== Work request ==
All lines in the data bearing the string "computer" should be identified and copied.

Items listed in a dataset:
------------------------
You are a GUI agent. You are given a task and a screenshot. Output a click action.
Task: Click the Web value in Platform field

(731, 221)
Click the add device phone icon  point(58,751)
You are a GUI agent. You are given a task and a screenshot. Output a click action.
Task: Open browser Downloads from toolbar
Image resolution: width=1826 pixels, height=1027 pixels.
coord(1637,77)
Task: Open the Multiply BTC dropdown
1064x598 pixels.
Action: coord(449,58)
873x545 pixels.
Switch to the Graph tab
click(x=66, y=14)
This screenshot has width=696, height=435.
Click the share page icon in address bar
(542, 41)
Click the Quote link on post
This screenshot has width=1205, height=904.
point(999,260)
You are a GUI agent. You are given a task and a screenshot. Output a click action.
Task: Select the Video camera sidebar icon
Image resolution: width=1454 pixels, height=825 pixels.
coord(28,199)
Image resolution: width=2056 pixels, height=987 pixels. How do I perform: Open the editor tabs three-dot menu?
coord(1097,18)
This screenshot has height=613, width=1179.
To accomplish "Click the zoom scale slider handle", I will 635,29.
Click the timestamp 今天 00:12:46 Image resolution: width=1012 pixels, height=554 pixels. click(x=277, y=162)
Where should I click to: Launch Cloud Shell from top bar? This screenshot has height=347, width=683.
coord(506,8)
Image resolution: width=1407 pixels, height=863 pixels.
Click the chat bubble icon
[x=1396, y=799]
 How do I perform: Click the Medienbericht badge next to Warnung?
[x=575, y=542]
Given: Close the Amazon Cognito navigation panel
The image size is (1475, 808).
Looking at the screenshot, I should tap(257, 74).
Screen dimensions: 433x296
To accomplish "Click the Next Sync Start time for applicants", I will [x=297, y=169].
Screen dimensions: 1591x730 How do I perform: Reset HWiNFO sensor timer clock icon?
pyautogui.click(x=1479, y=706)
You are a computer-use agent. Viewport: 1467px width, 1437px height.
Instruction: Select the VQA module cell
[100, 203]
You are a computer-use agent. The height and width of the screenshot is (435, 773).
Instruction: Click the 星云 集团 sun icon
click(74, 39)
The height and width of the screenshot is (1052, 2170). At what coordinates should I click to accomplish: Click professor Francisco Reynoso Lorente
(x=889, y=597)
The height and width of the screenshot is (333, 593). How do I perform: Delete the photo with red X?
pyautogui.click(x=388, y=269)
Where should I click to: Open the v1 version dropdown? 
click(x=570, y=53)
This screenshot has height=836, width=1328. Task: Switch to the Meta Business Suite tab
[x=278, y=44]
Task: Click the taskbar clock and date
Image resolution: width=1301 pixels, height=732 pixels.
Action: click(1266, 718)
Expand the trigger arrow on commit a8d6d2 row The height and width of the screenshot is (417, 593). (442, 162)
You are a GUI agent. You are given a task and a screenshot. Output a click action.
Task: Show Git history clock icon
------------------------
== Solution ==
You are a computer-use agent. Viewport: 1467px width, 1437px height.
You are a computer-use agent. The height and width of the screenshot is (435, 773).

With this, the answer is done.